● Excerpt provided:

━━━━━━━━━━

All employers in the state of California are required to have workers' compensation insurance. If your employer does not, they are violating the law. Because some employers may not have the insurance to cover injured workers, California has put a special fund in place called the Uninsured Employers Benefits Trust Fund (UEBTF).
The UEBTF pays injured workers, like you, benefits to cover expenses related to injuries much in the same way a workers' compensation insurance company would. However, the UEBTF is not an insurance company for your employer. They only come into play when your employer is illegally uninsured. If the UEBTF pays your benefits, they will then seek reimbursement from your employer for any benefits paid on your behalf.
In addition to UEBTF seeking reimbursement, your employer can face other consequences such as:
- Hefty fines
- Closing the business
- Criminal charges
- In some cases, the employer can be sentenced to jail
If you believe your employer is uninsured, you can contact the California Division of Labor Standards Enforcement (DLSE)to file a complaint.
How do I know if my employer is covered?
Employers should post workers' compensation information in a common area with other workplace announcements and information. For example, if you have seen the minimum wage poster, the workers' compensation information should be in the same place and should name the insurance company as well as its contact information. The information poster will also indicate when the insurance coverage is set to expire.

━━━━━━━━━━

● Things to do:
1 – In the passage about California workers' compensation, rewrite the part from "Employers should post" to "set to expire.", substituting "labor law poster" for "minimum wage poster".
2 – List the consequences, other than reimbursement, that an uninsured employer can face according to the passage about California workers' compensation.
3 – Pick up the passage about California workers' compensation after its last sentence and keep writing.

Stored items

━━━━━━━━━━

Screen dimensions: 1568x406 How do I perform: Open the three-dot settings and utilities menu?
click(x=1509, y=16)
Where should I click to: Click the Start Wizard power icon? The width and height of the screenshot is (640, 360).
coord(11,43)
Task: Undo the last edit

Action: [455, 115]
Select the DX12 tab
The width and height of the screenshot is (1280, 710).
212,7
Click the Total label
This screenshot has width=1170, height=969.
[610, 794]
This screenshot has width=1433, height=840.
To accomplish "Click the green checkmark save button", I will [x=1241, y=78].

━━━━━━━━━━

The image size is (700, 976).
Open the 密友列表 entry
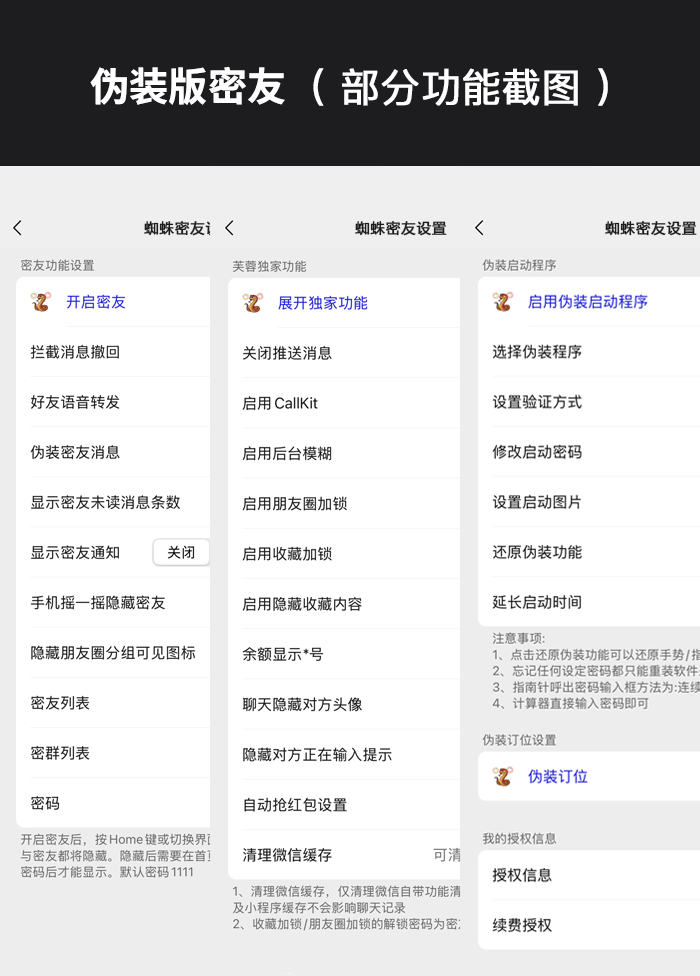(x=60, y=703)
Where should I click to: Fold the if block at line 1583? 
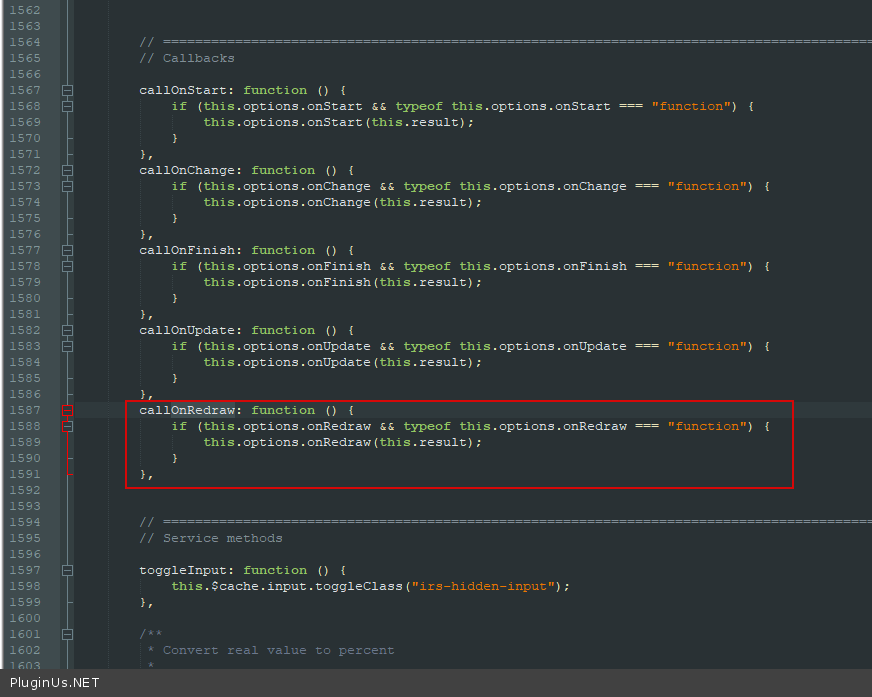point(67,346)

━━━━━━━━━━

● List of answers:
1 –
Employers should post workers' compensation information in a common area with other workplace announcements and information. For example, if you have seen the labor law poster, the workers' compensation information should be in the same place and should name the insurance company as well as its contact information. The information poster will also indicate when the insurance coverage is set to expire.

2 –
- Hefty fines
- Closing the business
- Criminal charges
- In some cases, a jail sentence

3 –
In the event your employer does not have the appropriate information posted or you are still unsure whether or not your employer had insurance on your date of injury, you can contact the Workers' Compensation Insurance Rating Bureau to find out.
What if I'm undocumented?
You are covered. All workers in California can receive work injury benefits regardless of their legal status. Even if your employer does not have workers' compensation insurance, you are entitled to receive UEBTF benefits when you suffer a work injury.
How do I receive benefits?
If your employer does not carry workers' compensation insurance, they may choose to pay your medical bills and other related benefits on their own without the insurance. However, if they refuse, it's important to speak to an attorney to discuss all of your possible options. The workers' compensation process can be lengthy and complex and you will want to work with an attorney who is experienced with all facets of the workers' compensation system.